%%

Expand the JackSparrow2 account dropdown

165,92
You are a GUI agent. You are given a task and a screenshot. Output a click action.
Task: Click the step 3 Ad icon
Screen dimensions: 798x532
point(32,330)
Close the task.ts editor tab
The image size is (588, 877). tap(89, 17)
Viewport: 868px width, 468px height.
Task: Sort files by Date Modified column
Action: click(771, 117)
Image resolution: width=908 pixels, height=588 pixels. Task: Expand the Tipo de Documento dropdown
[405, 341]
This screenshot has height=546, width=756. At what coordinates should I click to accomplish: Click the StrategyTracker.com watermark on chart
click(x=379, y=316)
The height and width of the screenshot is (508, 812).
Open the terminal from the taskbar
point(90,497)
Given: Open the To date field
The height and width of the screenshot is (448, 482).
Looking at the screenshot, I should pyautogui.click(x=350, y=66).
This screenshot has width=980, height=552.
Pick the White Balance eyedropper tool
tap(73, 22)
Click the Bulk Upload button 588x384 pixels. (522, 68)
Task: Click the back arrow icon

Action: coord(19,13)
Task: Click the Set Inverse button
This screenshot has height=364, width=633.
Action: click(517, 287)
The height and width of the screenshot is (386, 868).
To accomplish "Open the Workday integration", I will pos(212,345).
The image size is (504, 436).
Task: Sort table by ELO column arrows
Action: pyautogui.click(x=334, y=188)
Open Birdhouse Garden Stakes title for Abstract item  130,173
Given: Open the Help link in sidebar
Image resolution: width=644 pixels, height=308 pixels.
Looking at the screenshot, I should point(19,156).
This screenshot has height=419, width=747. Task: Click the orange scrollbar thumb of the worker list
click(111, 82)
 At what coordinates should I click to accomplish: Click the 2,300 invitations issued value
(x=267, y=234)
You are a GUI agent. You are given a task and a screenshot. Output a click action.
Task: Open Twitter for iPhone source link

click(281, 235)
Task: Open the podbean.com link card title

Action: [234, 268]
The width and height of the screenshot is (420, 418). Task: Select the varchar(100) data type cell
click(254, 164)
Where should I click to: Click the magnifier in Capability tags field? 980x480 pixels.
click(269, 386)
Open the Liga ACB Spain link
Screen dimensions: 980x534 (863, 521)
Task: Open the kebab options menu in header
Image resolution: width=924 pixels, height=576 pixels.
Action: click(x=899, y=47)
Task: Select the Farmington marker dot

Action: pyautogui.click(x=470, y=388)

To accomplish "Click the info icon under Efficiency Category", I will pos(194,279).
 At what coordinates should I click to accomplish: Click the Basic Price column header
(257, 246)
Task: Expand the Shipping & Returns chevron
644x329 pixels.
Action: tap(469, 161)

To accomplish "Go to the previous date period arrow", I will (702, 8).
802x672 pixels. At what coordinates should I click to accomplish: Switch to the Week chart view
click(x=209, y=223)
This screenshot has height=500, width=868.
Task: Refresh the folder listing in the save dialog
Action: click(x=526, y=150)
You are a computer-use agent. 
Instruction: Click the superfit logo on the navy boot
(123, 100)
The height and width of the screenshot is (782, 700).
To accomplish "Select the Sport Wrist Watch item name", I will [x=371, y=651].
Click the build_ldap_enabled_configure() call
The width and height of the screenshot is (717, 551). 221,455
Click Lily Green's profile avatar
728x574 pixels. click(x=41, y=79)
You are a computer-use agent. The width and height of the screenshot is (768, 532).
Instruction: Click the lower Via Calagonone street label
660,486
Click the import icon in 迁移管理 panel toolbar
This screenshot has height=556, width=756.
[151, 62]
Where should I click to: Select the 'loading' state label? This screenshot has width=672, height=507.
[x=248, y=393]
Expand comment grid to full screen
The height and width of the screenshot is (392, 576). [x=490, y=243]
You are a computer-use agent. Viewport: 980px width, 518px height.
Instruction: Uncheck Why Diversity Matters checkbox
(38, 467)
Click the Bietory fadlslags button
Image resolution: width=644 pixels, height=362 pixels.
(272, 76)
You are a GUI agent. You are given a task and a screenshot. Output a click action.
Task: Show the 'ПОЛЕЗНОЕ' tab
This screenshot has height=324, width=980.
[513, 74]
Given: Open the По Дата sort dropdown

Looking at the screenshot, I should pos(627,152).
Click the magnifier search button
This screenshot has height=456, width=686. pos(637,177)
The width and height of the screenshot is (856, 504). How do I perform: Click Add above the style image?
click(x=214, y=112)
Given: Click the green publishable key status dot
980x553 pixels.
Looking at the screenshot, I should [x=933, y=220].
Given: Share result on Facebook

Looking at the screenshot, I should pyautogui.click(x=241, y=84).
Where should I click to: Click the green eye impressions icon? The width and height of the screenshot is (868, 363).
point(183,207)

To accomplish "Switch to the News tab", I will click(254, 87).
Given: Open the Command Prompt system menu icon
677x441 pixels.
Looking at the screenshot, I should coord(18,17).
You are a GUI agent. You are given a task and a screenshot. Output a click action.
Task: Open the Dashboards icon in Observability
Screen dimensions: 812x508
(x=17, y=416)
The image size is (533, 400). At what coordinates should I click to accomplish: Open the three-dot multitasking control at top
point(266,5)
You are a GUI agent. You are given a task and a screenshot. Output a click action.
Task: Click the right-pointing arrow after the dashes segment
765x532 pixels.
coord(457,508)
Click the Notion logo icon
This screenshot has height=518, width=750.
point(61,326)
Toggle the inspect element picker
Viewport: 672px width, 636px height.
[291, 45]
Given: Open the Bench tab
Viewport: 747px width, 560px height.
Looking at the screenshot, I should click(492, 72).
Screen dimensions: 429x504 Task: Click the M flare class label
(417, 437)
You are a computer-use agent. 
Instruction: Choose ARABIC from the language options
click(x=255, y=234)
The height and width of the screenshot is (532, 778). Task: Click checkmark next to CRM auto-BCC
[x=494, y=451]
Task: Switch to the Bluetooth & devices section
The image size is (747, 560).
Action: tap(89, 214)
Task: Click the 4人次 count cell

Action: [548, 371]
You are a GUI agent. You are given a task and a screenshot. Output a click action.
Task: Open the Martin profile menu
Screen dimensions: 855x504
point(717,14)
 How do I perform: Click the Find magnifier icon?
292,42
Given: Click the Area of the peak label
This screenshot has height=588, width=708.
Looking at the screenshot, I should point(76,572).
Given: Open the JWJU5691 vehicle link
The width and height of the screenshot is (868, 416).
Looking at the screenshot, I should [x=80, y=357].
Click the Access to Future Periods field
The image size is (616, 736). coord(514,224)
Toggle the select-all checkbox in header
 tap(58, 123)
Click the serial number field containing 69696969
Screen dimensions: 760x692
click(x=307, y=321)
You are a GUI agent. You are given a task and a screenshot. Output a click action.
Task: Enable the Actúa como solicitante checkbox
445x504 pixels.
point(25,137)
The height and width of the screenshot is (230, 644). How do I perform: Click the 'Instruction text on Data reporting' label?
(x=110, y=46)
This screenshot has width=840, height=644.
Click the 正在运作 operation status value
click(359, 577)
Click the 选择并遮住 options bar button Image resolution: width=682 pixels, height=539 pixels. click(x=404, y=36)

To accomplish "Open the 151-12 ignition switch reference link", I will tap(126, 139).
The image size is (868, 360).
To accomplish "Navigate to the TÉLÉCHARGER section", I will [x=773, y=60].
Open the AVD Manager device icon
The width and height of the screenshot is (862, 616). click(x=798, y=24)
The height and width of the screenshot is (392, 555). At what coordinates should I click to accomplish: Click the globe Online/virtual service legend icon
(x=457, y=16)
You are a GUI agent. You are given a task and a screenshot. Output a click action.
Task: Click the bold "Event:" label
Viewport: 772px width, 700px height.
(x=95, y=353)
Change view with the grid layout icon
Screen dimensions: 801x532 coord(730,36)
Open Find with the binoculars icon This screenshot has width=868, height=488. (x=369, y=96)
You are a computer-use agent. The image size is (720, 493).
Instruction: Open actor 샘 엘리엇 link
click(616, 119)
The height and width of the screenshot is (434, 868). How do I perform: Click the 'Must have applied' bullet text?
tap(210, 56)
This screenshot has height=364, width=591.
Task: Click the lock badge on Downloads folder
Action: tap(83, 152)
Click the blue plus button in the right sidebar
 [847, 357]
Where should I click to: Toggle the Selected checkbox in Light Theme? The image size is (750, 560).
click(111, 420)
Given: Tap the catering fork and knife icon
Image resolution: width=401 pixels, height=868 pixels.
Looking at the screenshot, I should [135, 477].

%%

PROBLEM DESCRIPTION: Filter the listing above for the string "computer" and copy every matching line.

ANSWER SPACE:
You are a computer-use agent. 
You are a computer-use agent. The width and height of the screenshot is (768, 532).
You are a computer-use agent. Viewport: 980px width, 518px height.
You are a computer-use agent. 
You are a computer-use agent. The image size is (720, 493).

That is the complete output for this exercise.